Le 19 juin, c’est l’ancienne présidente de l’Union des paysannes et femmes rurales genevoises Patricia Läser qui prenait sa plume, accusant le maire de la ville de vouloir «bannir la viande des manifestations genevoises». Ajoutant qu’il devrait plutôt proposer que les «étals des diverses manifestations, les apéros et repas politiques soient en majorité à base de produits suisses», bien qu’il s’agisse une fois encore de l’un des objectifs de la charte. Puis elle terminait sa missive en conseillant au maire de la Ville «de ne pas rester derrière son bureau». Peut-être qu’elle aussi devrait ne pas se contenter de reprendre aveuglément des affirmations absurdes, sans s’assurer de leur bien-fondé.

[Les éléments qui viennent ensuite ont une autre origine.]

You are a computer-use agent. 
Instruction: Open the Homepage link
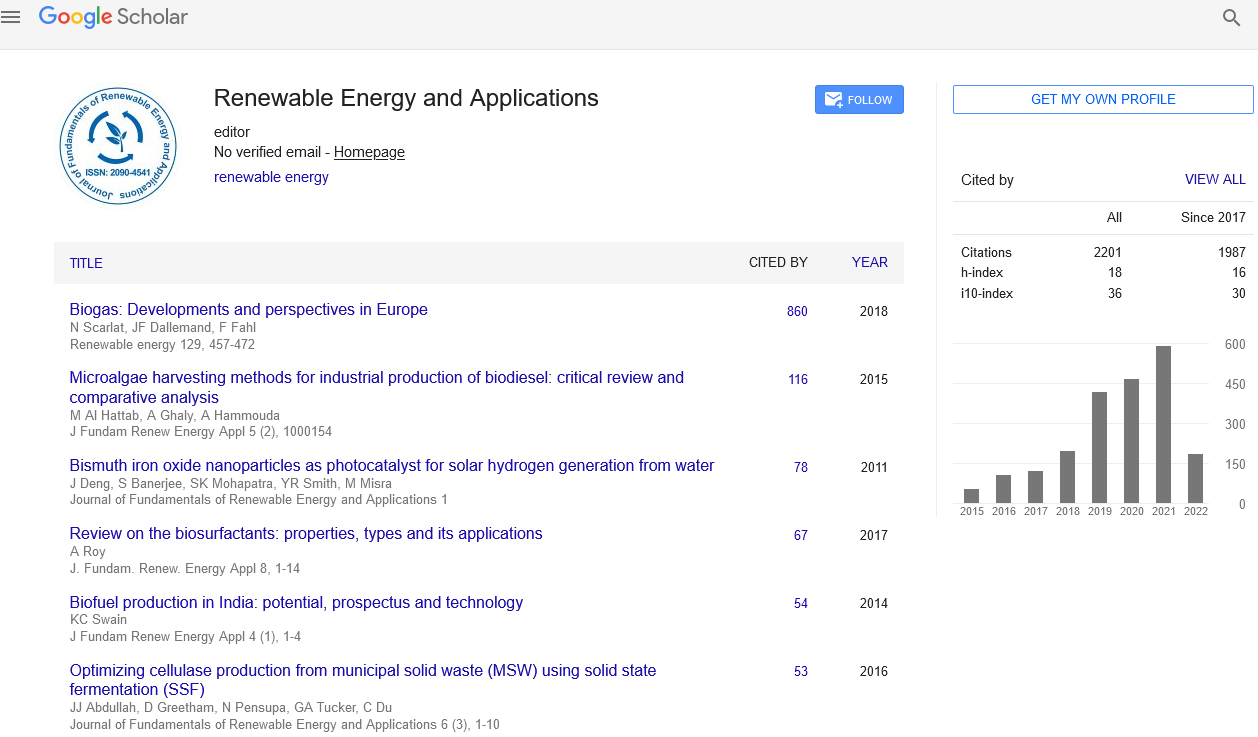click(x=369, y=152)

Dans son courrier des lecteurs publié le 14 juillet 2023, le conseiller municipal genevois du Centre Alain Miserez y est lui aussi allé de sa petite liste de plaintes, commençant par condamner les verts pour vouloir «interdire le foie gras au niveau fédéral». Sauf que la motion déposée au Conseil national pour interdire ce produit a été déposée par un député UDC, et plébiscitée par un Parlement à majorité de droite par 119 voix contre 61 le 28 février 2022. Concernant la réduction de l’offre des produits carnés lors des fêtes et réceptions organisées par la Ville de Genève, qu’il qualifiait de «purement idéologiques», il se plaignait qu’elle «empêche les citoyens de choisir ce qu’ils peuvent manger», et terminait son courrier en prévoyant une augmentation du bilan carbone (!) en raison de «l’importation des denrées appréciées par les adeptes de cette alimentation (végétarienne)».

Comment l’application d’une charte novatrice, qui deviendra probablement la règle et un exemple d’ici quelques années, peut-elle provoquer autant de réactions dénuées de toute intelligence ?
Quel dommage, que chaque avancée vers une société plus juste et équitable suscite toujours autant d’opposition de principes et son lot de commentaires absurdes.